Benefit of clergy, privilegium clericale, being now wholly abolished,* the law on the subject is of little more use now than as a matter of history or curiosity. It had its origin in the pious regard paid by Christian princes to the church in its infant state, and the ill use which the Romish clergy made of that piety. The exemptions which their piety induced them to make, were principally of two kinds: 1. Exemption of places consecrated to religious duties from criminal arrests, which was the foundation of sanctuaries. 2. Exemptions of the persons of the clergy from criminal process before a secular judge, in a few particular cases, which was the true original and meaning of the benefit of clergy. "The wisdom of the English legislature having, in the course of a long and laborious process, extracted by a noble alchymy rich medicines out of poisonous ingredients; and converted by gradual mutations, what was at first an unreasonable exemption of particular popish ecclesiastics, into a merciful mitigation of the general law, with respect to capital punishment." But as the clergy have their privileges, so also they have many disabilities,

* 7 & 8 Geo.
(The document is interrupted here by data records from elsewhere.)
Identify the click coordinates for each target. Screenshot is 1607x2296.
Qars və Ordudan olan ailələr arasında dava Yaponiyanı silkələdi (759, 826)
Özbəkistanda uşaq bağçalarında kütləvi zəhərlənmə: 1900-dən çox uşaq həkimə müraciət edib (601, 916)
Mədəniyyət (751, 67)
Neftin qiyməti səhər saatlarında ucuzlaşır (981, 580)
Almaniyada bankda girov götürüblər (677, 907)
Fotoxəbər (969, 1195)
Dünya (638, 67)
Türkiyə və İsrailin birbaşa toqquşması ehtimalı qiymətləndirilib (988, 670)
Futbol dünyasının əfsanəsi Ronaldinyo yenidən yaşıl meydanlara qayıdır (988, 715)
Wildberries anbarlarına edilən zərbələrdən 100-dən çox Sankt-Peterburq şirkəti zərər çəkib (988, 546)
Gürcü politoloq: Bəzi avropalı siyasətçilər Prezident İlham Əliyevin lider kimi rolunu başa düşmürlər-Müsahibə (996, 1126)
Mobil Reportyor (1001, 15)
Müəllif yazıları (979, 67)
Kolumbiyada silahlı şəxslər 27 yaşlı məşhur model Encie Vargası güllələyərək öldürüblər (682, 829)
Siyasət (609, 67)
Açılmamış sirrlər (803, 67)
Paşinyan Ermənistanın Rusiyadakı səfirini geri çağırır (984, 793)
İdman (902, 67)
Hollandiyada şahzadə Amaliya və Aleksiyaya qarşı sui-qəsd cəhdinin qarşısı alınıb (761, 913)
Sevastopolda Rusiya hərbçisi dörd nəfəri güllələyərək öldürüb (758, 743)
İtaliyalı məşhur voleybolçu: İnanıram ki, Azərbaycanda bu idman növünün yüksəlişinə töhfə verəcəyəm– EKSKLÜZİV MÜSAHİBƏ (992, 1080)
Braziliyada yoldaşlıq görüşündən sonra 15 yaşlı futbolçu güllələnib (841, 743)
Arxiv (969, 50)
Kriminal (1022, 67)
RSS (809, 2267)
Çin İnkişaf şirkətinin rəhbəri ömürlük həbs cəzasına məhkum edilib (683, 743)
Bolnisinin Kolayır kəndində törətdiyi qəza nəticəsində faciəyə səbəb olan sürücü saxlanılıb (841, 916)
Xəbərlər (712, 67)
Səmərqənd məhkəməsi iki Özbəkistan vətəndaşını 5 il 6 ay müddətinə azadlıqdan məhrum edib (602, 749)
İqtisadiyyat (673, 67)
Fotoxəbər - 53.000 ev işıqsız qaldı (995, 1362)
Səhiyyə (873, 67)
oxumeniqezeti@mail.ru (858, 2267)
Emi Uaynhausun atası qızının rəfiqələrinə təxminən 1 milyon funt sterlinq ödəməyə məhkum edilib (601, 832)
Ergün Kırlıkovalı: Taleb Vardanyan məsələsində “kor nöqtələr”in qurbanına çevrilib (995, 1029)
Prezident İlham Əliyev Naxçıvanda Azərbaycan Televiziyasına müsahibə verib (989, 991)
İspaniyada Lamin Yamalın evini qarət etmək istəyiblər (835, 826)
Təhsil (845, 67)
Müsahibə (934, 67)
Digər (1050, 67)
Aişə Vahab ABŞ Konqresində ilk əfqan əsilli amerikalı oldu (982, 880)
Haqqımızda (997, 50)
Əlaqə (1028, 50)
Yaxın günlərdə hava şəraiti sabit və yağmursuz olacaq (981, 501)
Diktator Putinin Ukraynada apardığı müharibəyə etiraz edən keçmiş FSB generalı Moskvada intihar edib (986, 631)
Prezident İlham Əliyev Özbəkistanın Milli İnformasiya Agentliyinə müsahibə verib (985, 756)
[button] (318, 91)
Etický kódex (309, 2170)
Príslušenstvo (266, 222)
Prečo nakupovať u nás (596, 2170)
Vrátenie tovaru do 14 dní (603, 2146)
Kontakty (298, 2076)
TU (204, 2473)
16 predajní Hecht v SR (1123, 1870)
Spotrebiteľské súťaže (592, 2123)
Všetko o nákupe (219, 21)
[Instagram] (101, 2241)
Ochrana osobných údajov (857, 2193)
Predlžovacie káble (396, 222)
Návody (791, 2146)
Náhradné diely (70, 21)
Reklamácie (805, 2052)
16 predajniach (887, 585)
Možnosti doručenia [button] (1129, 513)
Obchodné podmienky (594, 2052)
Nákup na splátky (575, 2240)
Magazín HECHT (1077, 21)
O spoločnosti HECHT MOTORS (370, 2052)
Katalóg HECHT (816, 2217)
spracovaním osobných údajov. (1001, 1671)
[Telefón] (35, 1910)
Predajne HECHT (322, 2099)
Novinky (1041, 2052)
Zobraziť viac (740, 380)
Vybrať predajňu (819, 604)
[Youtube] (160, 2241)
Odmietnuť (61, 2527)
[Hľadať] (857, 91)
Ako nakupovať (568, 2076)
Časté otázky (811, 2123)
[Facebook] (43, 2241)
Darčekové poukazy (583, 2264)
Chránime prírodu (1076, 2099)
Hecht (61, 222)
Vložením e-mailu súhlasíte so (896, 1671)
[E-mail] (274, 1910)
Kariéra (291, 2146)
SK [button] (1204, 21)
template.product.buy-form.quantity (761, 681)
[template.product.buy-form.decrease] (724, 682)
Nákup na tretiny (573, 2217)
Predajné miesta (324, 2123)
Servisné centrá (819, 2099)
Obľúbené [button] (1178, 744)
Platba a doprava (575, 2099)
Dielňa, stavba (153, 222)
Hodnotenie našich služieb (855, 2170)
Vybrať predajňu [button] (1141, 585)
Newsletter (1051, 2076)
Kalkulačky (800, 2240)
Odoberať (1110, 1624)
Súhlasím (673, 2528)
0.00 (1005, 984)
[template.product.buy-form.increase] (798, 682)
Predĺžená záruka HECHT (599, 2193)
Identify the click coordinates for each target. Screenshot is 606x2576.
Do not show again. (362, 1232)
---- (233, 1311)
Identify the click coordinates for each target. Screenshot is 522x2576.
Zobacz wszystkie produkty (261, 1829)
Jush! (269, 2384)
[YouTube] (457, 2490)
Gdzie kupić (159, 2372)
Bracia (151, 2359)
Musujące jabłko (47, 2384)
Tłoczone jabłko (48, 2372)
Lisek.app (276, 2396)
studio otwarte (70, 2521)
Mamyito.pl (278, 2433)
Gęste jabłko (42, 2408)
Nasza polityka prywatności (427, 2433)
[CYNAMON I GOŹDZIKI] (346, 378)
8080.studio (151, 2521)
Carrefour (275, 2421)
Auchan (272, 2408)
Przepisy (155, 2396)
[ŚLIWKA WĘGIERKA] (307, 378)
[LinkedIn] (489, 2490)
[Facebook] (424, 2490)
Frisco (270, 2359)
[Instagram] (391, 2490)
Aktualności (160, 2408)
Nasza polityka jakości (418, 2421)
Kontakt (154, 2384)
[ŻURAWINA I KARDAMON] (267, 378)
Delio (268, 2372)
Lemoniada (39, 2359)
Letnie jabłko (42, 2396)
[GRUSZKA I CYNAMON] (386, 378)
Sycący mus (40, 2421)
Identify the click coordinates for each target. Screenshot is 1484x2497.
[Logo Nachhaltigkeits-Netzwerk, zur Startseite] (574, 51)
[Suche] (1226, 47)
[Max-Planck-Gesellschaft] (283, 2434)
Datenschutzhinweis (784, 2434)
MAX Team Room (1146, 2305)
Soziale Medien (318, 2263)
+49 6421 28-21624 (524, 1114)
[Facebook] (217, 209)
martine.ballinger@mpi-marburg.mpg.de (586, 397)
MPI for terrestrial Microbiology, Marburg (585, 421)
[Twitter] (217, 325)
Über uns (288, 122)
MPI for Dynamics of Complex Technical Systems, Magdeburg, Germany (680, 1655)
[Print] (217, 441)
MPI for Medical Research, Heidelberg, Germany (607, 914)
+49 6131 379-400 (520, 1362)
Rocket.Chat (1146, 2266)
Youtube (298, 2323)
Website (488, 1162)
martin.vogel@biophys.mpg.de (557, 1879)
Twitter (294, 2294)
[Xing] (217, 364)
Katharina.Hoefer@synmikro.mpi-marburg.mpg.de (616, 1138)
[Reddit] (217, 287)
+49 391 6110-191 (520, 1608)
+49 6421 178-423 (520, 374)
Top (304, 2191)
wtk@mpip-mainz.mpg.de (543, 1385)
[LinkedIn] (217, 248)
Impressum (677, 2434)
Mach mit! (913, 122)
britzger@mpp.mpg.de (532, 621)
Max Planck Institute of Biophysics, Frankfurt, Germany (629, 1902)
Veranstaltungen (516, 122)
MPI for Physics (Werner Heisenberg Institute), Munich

IV., c. 28.

on account of their spiritual avocations. The clergy are incapable of sitting in the house of commons, because they sit in the convocation, which is in fact part and parcel of the parliament. A committee of the house of commons in 1785, decided that a gentleman, who had been regularly admitted to deacon's orders, was incapable of being a member of that house. Many of the arguments in that case might with equal force be urged for the admission or exclusion of a person in priest's orders. The chief authorities for the exclusion of the clergy, are certain entries in the journals of the house of commons, where it is urged that persons returned being clerks, they either have or might have a voice in the house of convocation. Lord Coke says, "that none of the clergy, though they be of the lowest order, are eligible, because they are of another body, that is, of the convocation;" and he refers to an entry in the commons' journals. But besides these authorities, there are canons of the church which prohibit the clergy from voluntarily relinquishing the office of a deacon or minister, from using themselves in the course of their lives as laymen, and from exercising secular jurisdictions. Mr Woodesdon has observed,† that the arguments from the convocation ought not to be urged against unbeneficed clergymen, as they can neither sit in the convocation, nor vote for the proctors or representatives in convocation.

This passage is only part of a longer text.